At the shelter office, we have started getting calls from people who are desperate to find a place to stay. They want to get on the waiting list for a shelter that is over 6 weeks away from opening. So many times in the last week I had to say, ‘ I’m sorry, we aren‘t taking names yet, check back in mid September.’ This was usually met with a slightly panicked sigh and a plea for other ideas.
This is the earliest we have started getting calls in the 6 years we have run the shelter. Times are hard and seemingly getting harder. Gas prices coupled with the quickly increasing price of food are hard for most of us, but can turn your world completely upside down when you are living on a fixed income. As our economy shifts, jobs that were steady and paid well are laying people off. One of our success stories from last season is back on the street after his well paying job laid off most of their newest employees and he couldn‘t afford his rent so to avoid an eviction he moved out and back to the street. And while the numbers tell us there is a surplus of jobs, the truth is that many of the jobs available don’t pay enough to keep one person , let alone a family, housed, fed, insured, and healthy.

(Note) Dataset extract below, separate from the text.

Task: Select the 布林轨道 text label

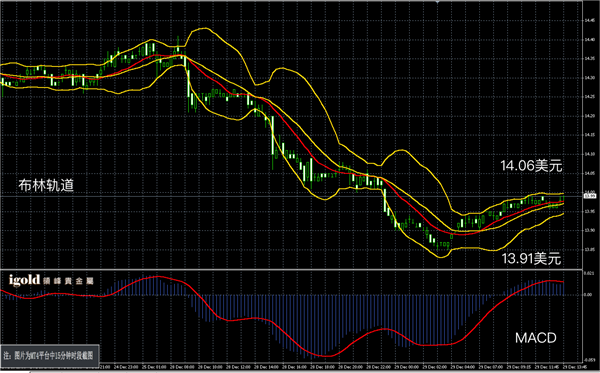Action: (46, 185)
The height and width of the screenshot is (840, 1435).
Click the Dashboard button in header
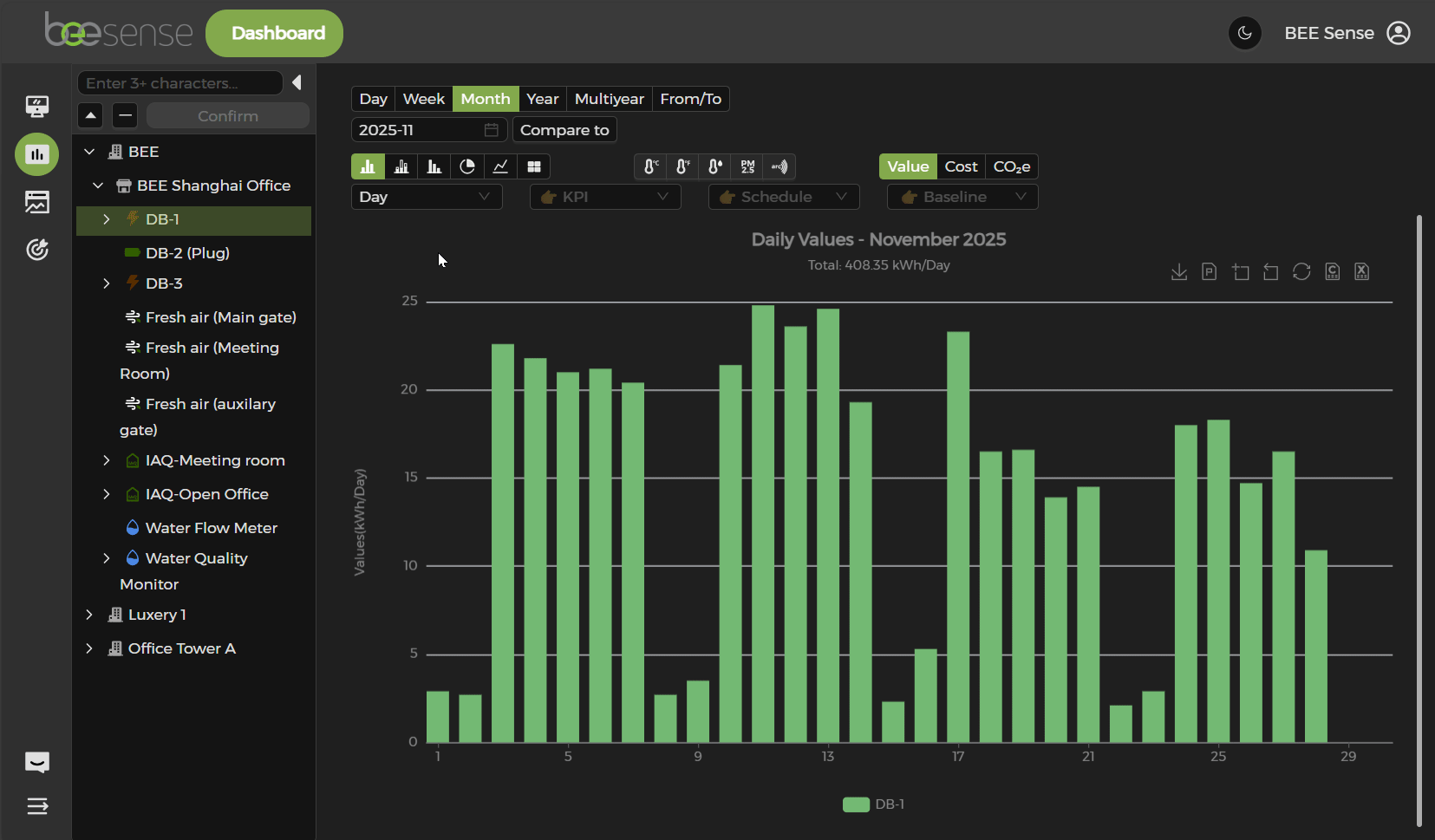pyautogui.click(x=274, y=33)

I have mixed feelings about what lies ahead for this shelter season. I am excited because we are adding two new full time staff (a huge increase over the me- only full time staff!) and the thought of how that will help our guests and workload is so reassuring. But, I know already that we won’t have enough beds, we won’t have enough turn-over, there won‘t be enough affordable apartments, there just won’t be enough. We spend so much time talking to our guests and staff about abundance- in grace, in chances, in hope, in love. But practically, we know that with the tsunami of need on the horizon, we won’t have enough.
We are working on it. We are trying to move to a year round, 50 bed shelter (from our seasonal, 35 bed shelter). But moving up takes money, partners, a building and all of that takes time. I know that great things lie ahead, but in the here and now, I have to figure out how we do the absolute most with what little we have.
And so as I store the solitude of the lake deep in my cells like a squirrel gathers acorns for the winter, I am steeling myself for what’s ahead. What I know for sure is that there are new stories, new people, new successes, and new joy on the path and those new moments will journey next to the familiar, the hard, the scarce, the difficult. While I can’t see around the corner of the road stretched out before me, I know for certain I don’t walk it alone.